◆ **EXTRACTED MATERIAL**:
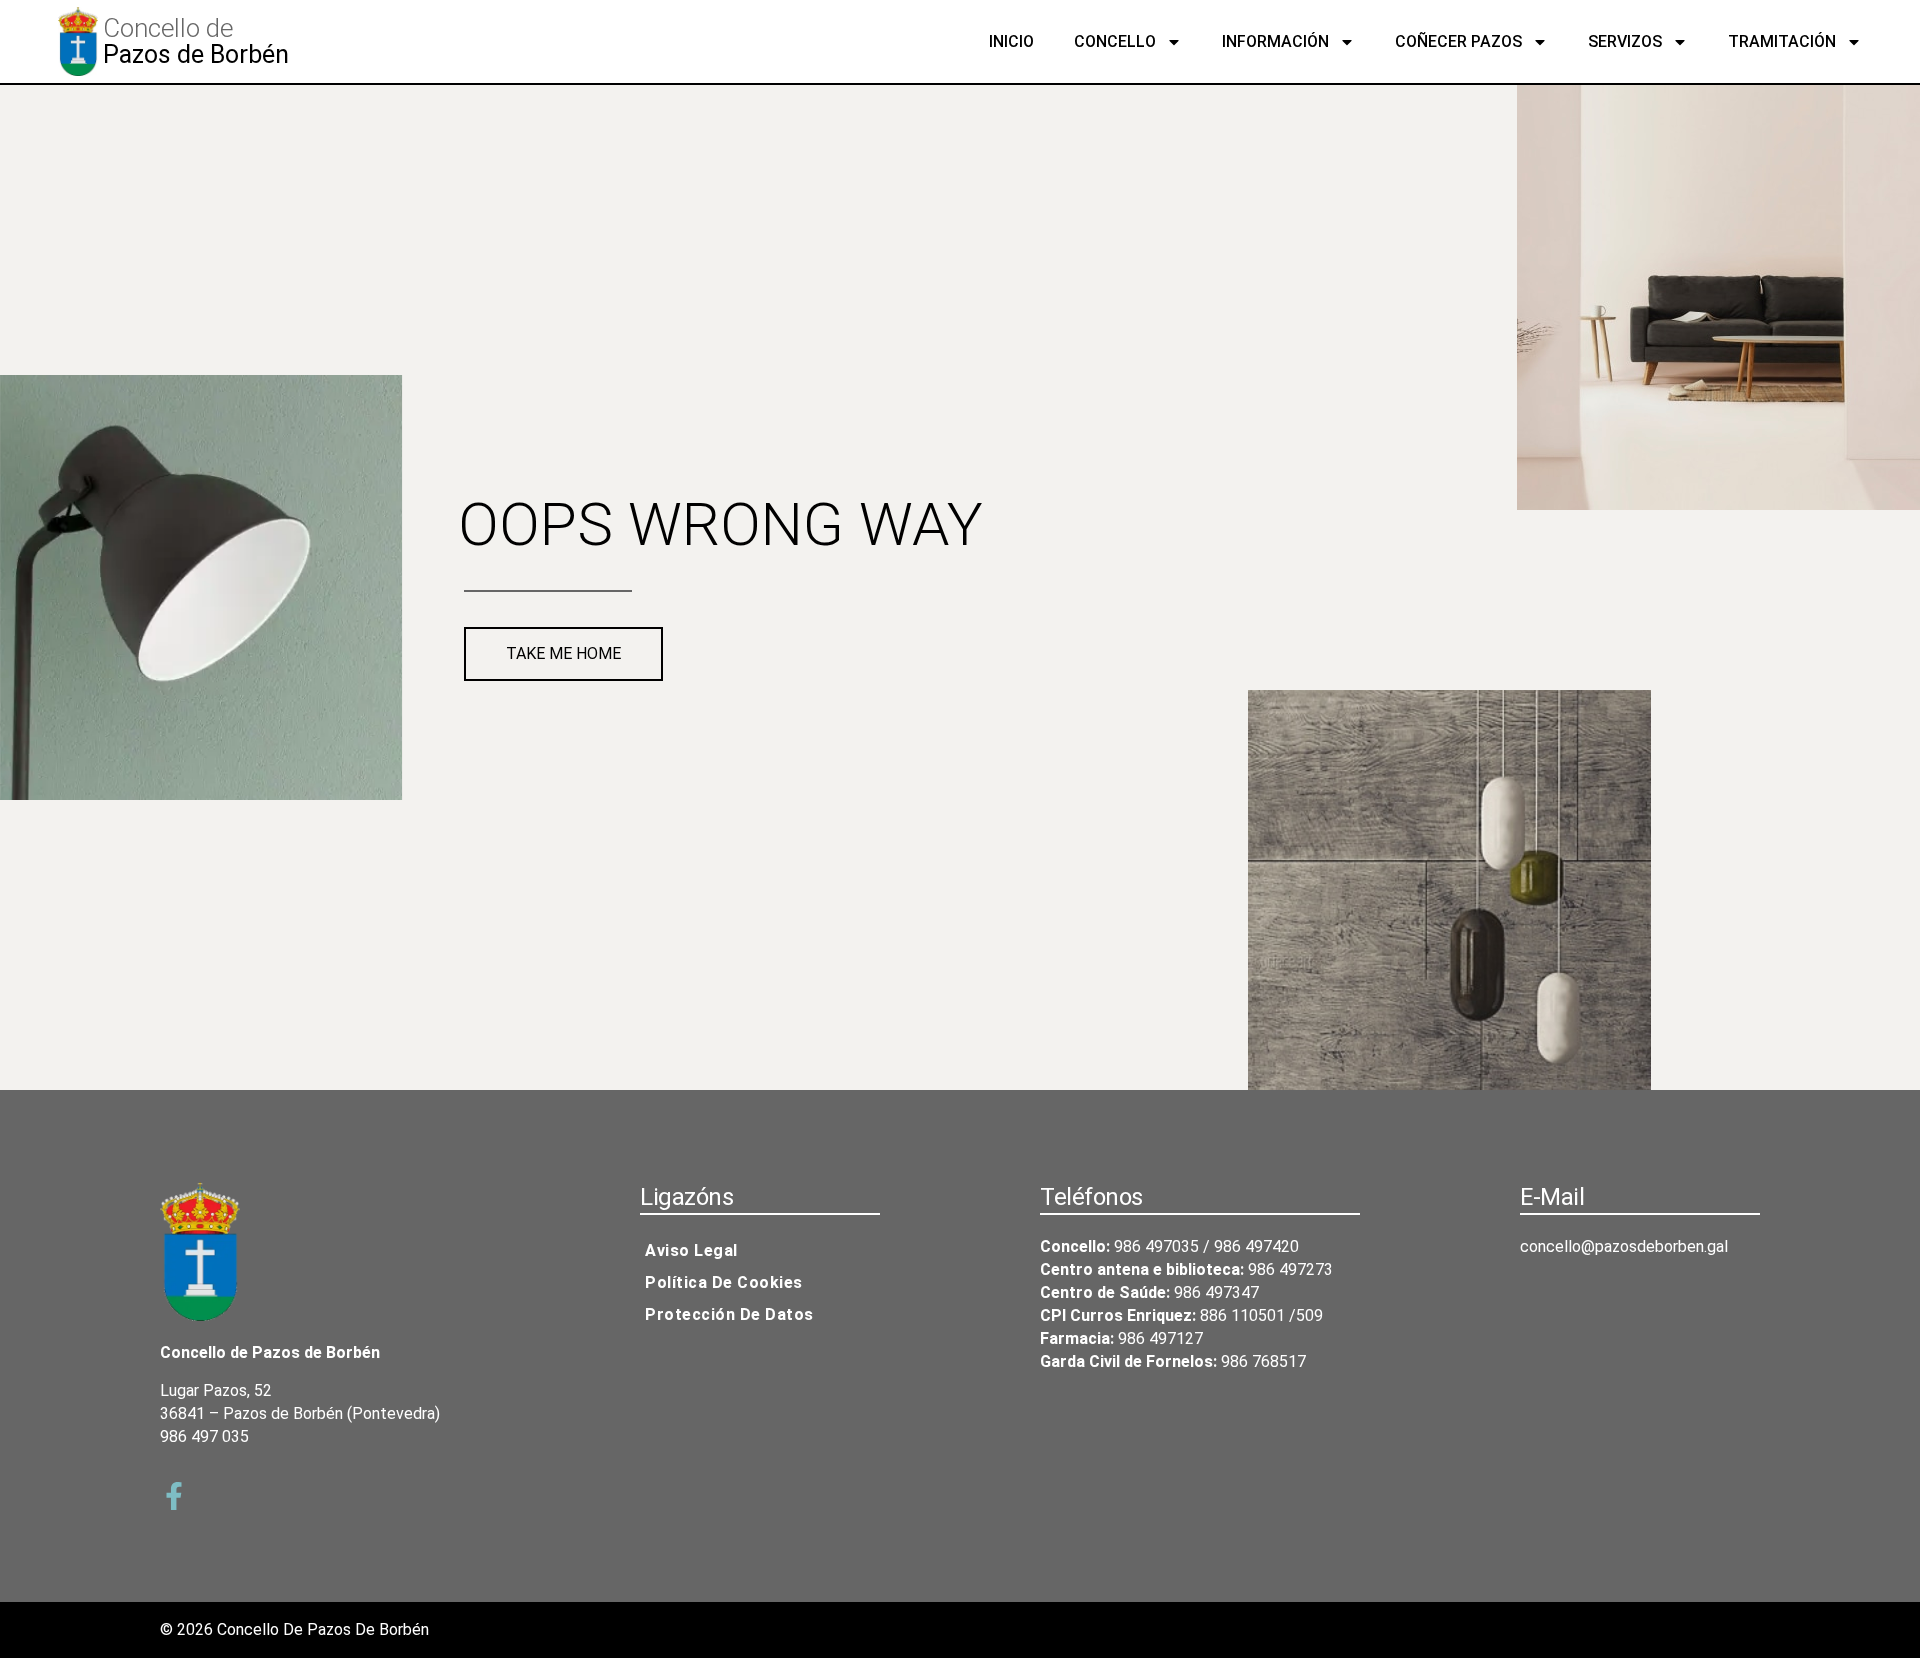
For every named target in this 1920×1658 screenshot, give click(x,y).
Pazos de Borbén (196, 54)
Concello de (168, 28)
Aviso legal (691, 1250)
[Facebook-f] (174, 1496)
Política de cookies (724, 1282)
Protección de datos (729, 1314)
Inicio (1011, 41)
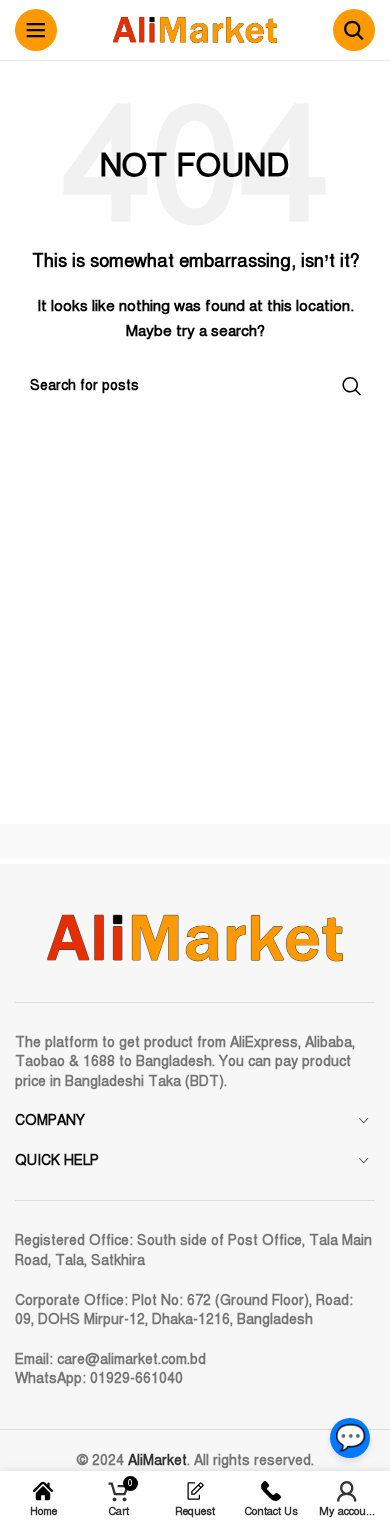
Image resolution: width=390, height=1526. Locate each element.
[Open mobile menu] (36, 30)
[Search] (354, 30)
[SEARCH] (352, 386)
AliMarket (157, 1460)
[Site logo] (195, 29)
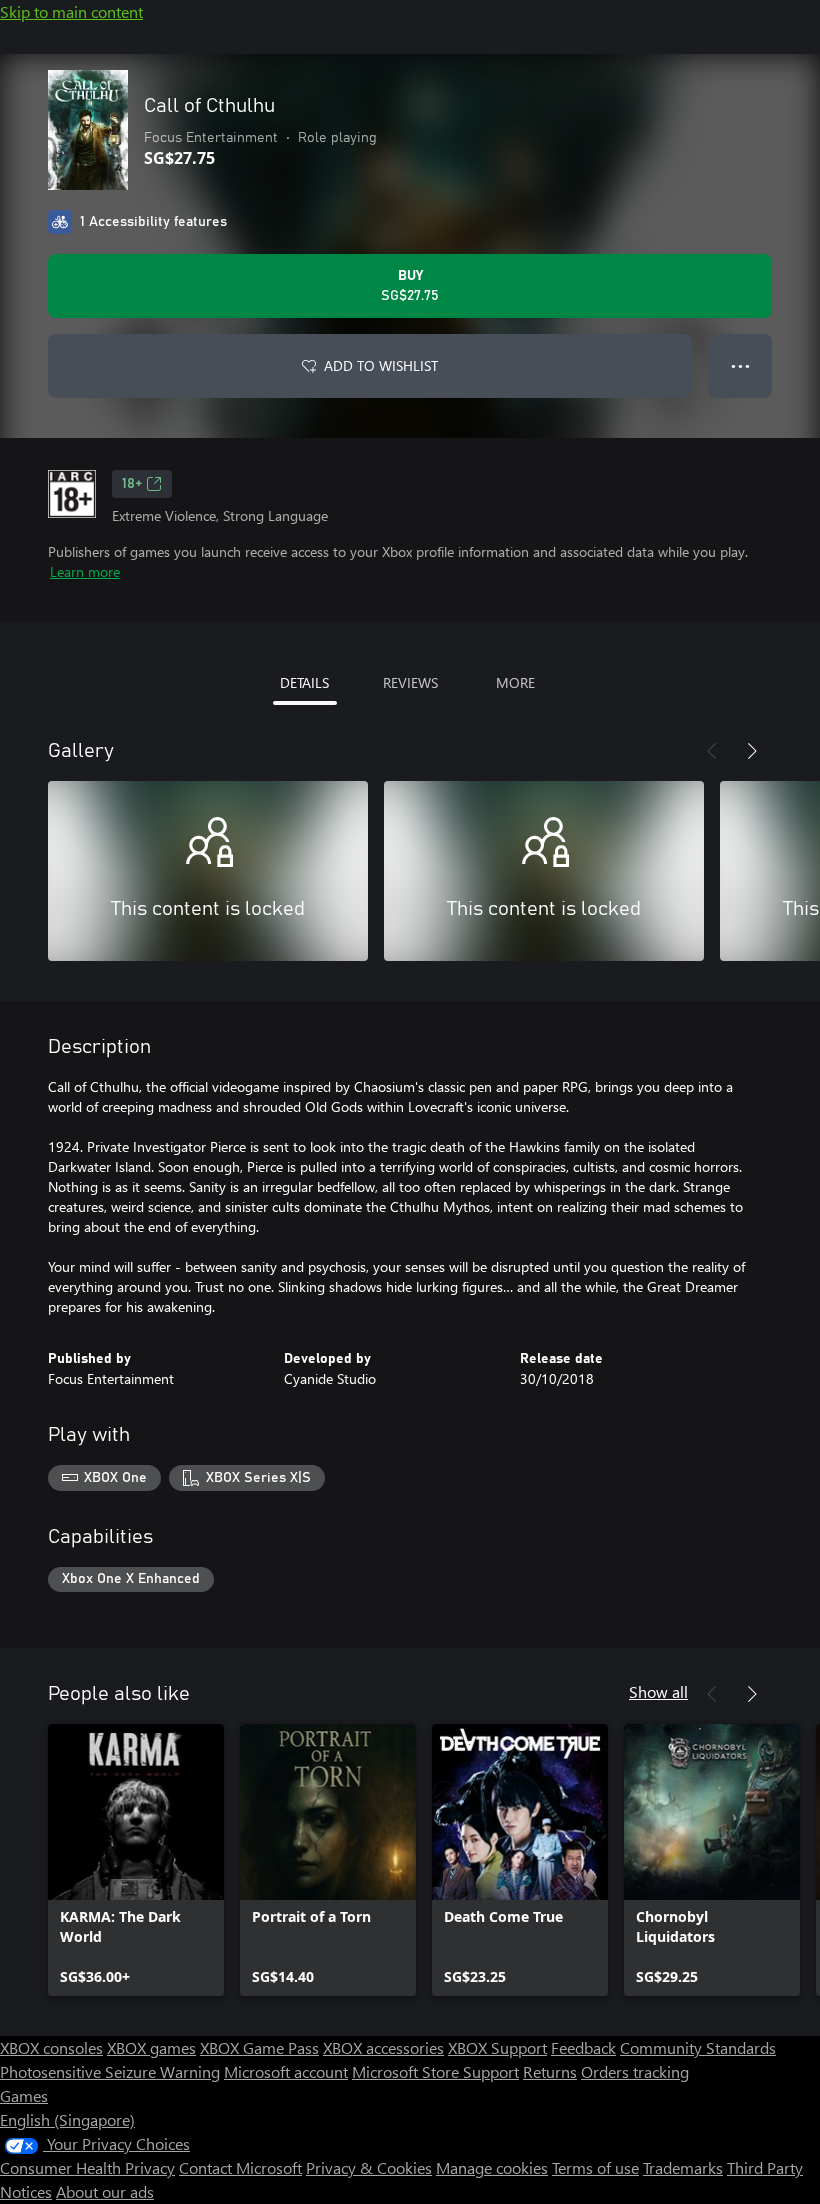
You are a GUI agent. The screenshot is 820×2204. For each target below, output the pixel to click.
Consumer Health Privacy (87, 2167)
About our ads (105, 2191)
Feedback (583, 2047)
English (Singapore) (67, 2119)
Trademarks (683, 2167)
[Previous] (712, 751)
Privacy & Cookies (369, 2167)
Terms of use (595, 2167)
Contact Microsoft (240, 2167)
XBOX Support (497, 2047)
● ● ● (740, 365)
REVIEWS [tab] (410, 682)
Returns (550, 2071)
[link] (136, 1860)
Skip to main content (71, 11)
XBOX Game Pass (259, 2047)
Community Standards (698, 2047)
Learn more (85, 571)
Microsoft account (286, 2071)
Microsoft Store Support (435, 2071)
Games (24, 2095)
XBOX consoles (51, 2047)
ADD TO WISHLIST (381, 365)
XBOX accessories (383, 2047)
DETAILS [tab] (304, 682)
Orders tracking (635, 2071)
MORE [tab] (515, 682)
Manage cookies (492, 2167)
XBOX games (151, 2047)
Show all (658, 1691)
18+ (132, 484)
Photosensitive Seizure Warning (110, 2071)
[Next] (752, 751)
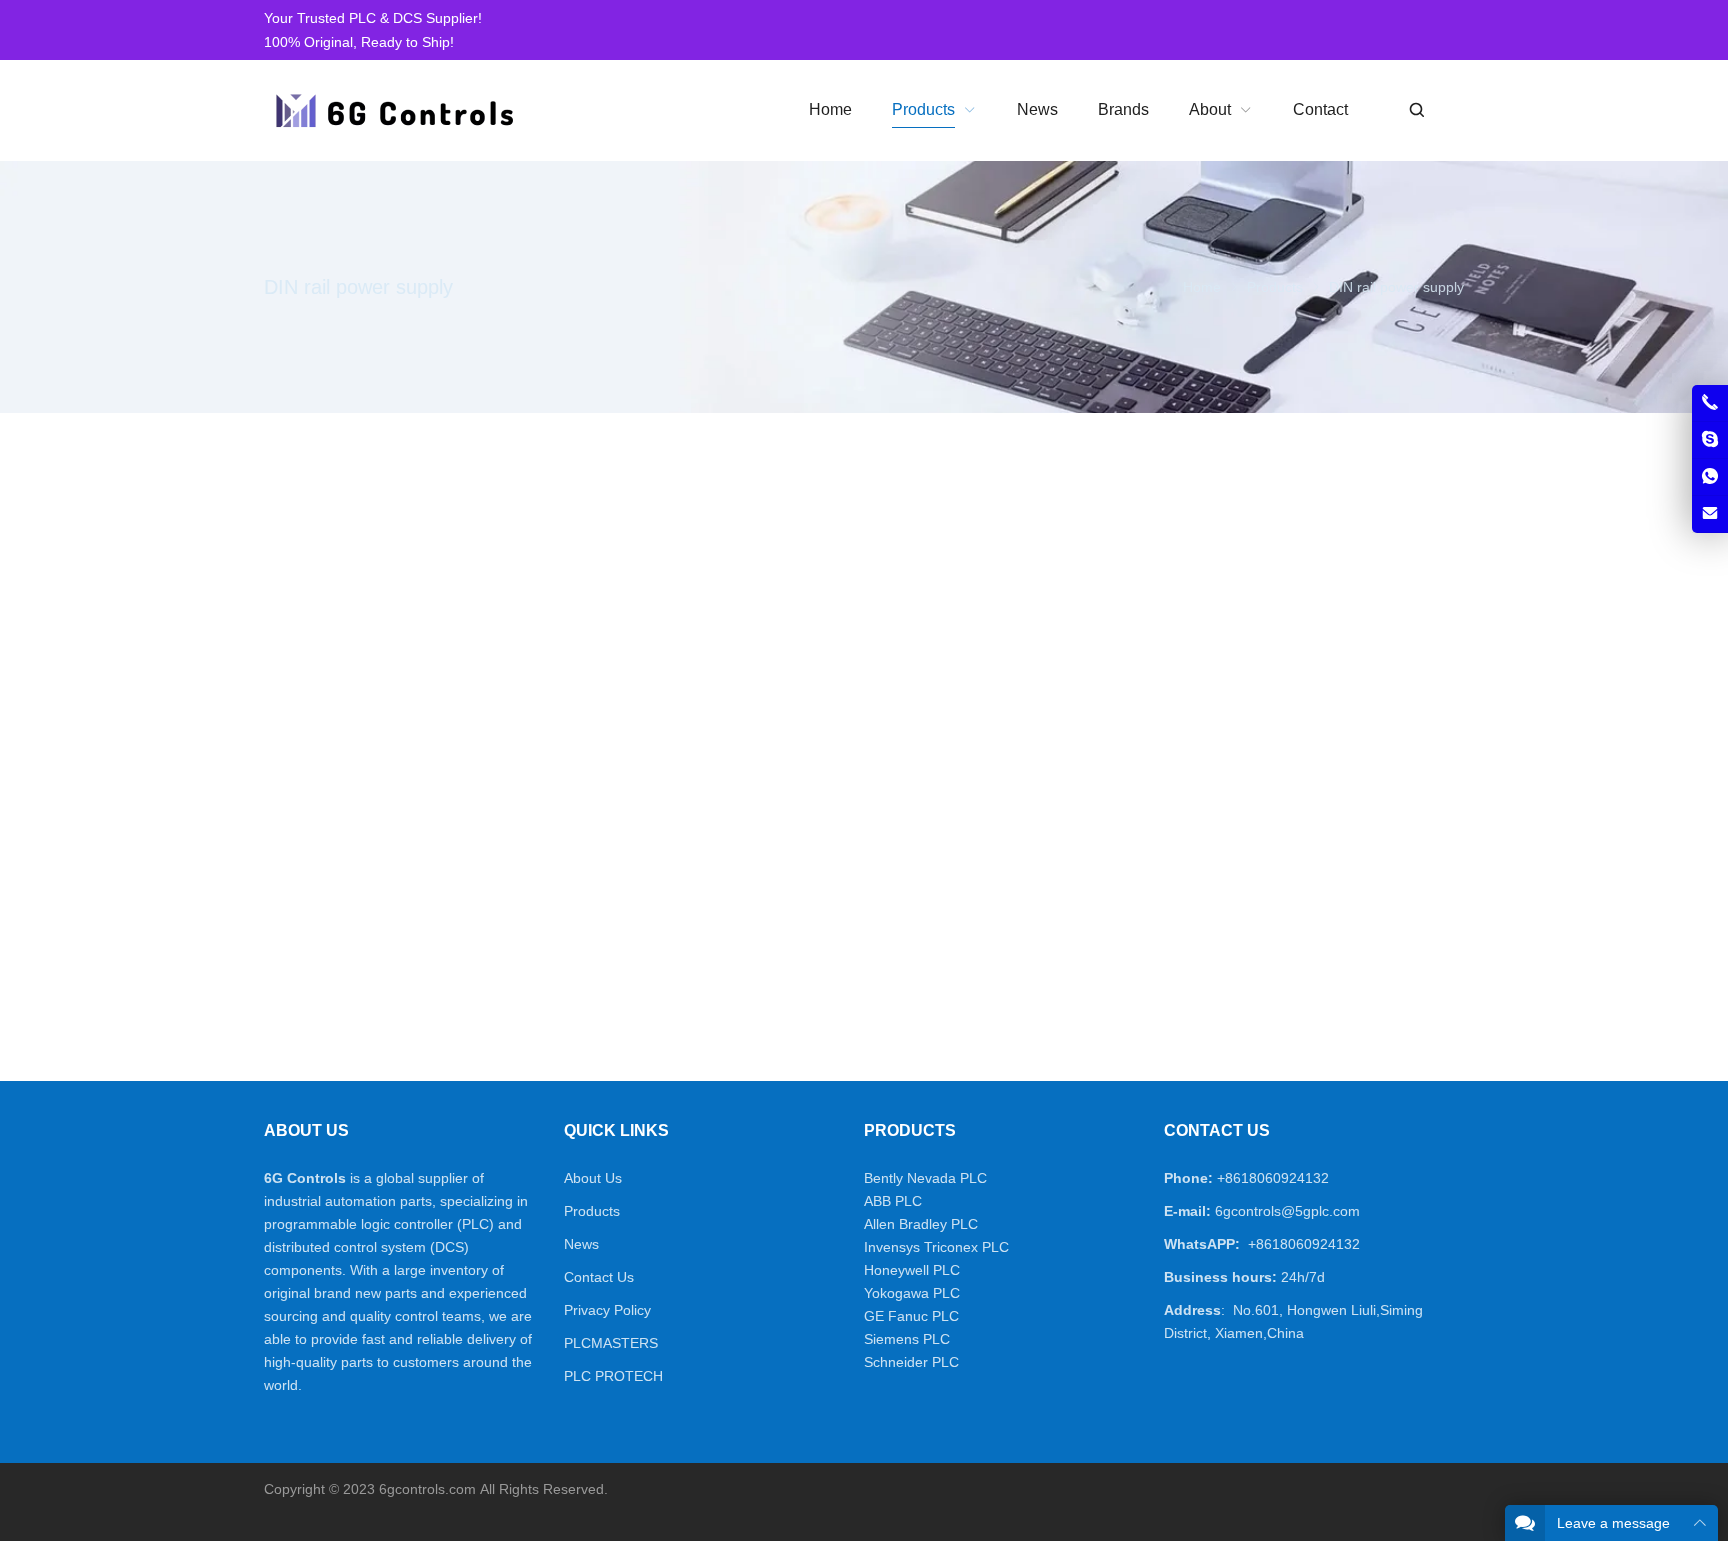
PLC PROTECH (613, 1376)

◆ **EXERCISE**: Look back over the records above. Reproduce exactly everything from the line with "Protección de datos (729, 1314)" down to the line with "Returns (550, 2071)", inclusive, and leave the pictures out.

◆ **TASK RESPONSE**:
Protección de datos (729, 1314)
Inicio (1011, 41)
Image resolution: width=390, height=1526. Locate each element.
[Open mobile menu] (36, 30)
[Search] (354, 30)
[SEARCH] (352, 386)
AliMarket (157, 1460)
[Site logo] (195, 29)
You are a GUI agent. The screenshot is 820×2204. For each target below, output the pixel to click.
Consumer Health Privacy (87, 2167)
About our ads (105, 2191)
Feedback (583, 2047)
English (Singapore) (67, 2119)
Trademarks (683, 2167)
[Previous] (712, 751)
Privacy & Cookies (369, 2167)
Terms of use (595, 2167)
Contact Microsoft (240, 2167)
XBOX Support (497, 2047)
● ● ● (740, 365)
REVIEWS [tab] (410, 682)
Returns (550, 2071)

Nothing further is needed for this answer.